Pret a Manger – A Great Customer Brand with a Potentially Uncertain Future!
So much of Pret’s history has been steeped in a customer-first tradition. It is reporting best-ever business results. Every indicator shouts “success”.
So why does this great brand face a difficult future unless it quickly changes?
If you are an investor, you may be eyeing up the possible listing for sandwich and salad chain Pret A Manger. It is certainly a good time to consider an IPO. Combining its American, Hong Kong, and European divisions, the company reported a 39pc increase in pre-tax profits to £75.5m as it latched onto developing consumer trends such as dairy-free food. Total sales were reported to be £776m with a projected valuation of £1.4 billion.
Negative trends observed in the US, such as a decline in lunchtime out of office dining have not hurt the brand. In fact, Pret continued to grow in the US despite that decline.
The company has built a strong customer- and social agenda-orientated brand built on healthy and fresh food. It has expanded its meal options and choices significantly. The company is very much in line with the customer agenda, especially in places like Hong Kong where you might imagine there would be massive choice but in fact the healthy alternatives is surprisingly limited.
The company also has a strong sustainability agenda. CEO Clive Schlee reported on 11 October “Starting today, all three Veggie Pret shops will be encouraging customers to fill up their bottles for free using new filtered water stations (thereby reducing plastic waste)”. Pret has always contributed to the social agenda, donating any unused food to the homeless at the end of each day.
In short, Pret has built a truly tier 1 brand which has aligned itself to great outcomes for customer, company (P&L), stakeholder (e.g. investor), employee and social agenda.

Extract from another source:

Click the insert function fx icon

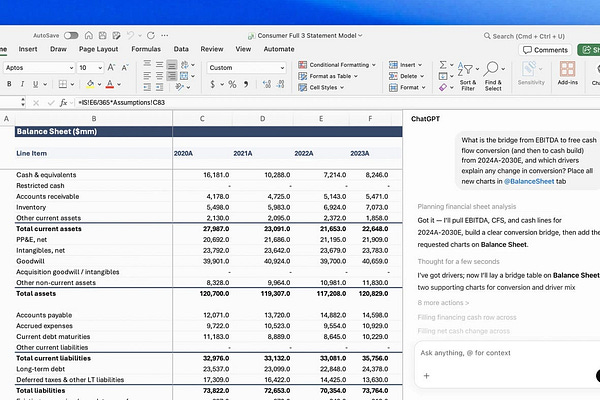[x=63, y=102]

If it carries on operating this way then the foreseeable future would appear to be assured. Or is it?
Pret HR chief Andrea Wareham already told the House of Lords 6 months ago “one in 50 people that apply to our company to work is British.” The rest are immigrants. About 65% of Pret employees are non-British EU nationals, she told the Economic Affairs Committee. The company relies on them to stay in business.
Brexit and labour supply
The problem they face is a real one and the seemingly aligned strategy of the company does come under threat. The problem is Brexit is still opaque and there is not sufficient clarity as to the outcome.
On one side politicians like Liz Truss (then UK Justice Secretary) have already said that EU citizens already working in the UK will not be affected but when you dig underneath that only applies to EU citizens who have been working in the UK continuously for more than 5 years.
Depending on the eventual outcome expanding companies like Pret could face labour supply problems. A 10% to 15% increase in wage levels to keep staff employed could halve profit figures – a difficult situation for investors to accept in a post-IPO situation.
Pret has a problem
Pret has a problem on its hands. An IPO in the next few months would raise a lot of money now but there is a real prospect that investors would lose out long term if the cost of the labour force rose due to Brexit implications.
Investors don’t tolerate this sort of uncertainty and Pret could see its stock price drop considerably as the cost implications become known and more widely publicised.
Does this have long-term, potentially negative implications on customers? Well – the answer to that is possibly yes – yet again. Pret CEO, Clive Schlee has to balance investor demands for profit with his cost base. The traditional service excellence model of cheaper, better, faster could very well predominate with an increased focus on cheaper.
Now for a company like Pret, it is not that they have a complete absence of strategies to follow:
- They could accelerate their diversification abroad – something they have already started.
- They could increase the number of UK citizens in their workforce. This creates an interesting dilemma. Currently only 2% of job applicant to Pret are British. The obvious implication is to adjust their payscales now so that those percentages are adjusted. This would drive down profitability and therefore valuation at IPO but investors are less likely to catch a cold long term, with some insulation from market forces pushing up the cost base and therefore pushing profit and stock price down.
- They could create widespread cost-cutting measures and that is where the threat of worsening customer outcomes and experiences arises. Reductionist thinking is supposed to focus only reducing the overall cost base. Service levels are supposed to be maintained but that rarely happens. Time and time again – cost reduction impacts service levels, product quality, customer outcome quality and overall experience. It is a cancer that effects so many companies and takes once great brands into mediocrity. Investors will be clamouring for short term profit so it will take a brave CEO to stand his/her ground and place the customer – and therefore long-term sustainability – first.
- A fourth strategy is to accelerate the overall rate of growth. Overall profitability may suffer longer term but absolute amounts would be maintained which would take some of the jitters away from analyst recommendations for long-term investors.
Pret remains an outstanding company but for no fault of its own it is potentially facing issues which could seriously impact the company’s future.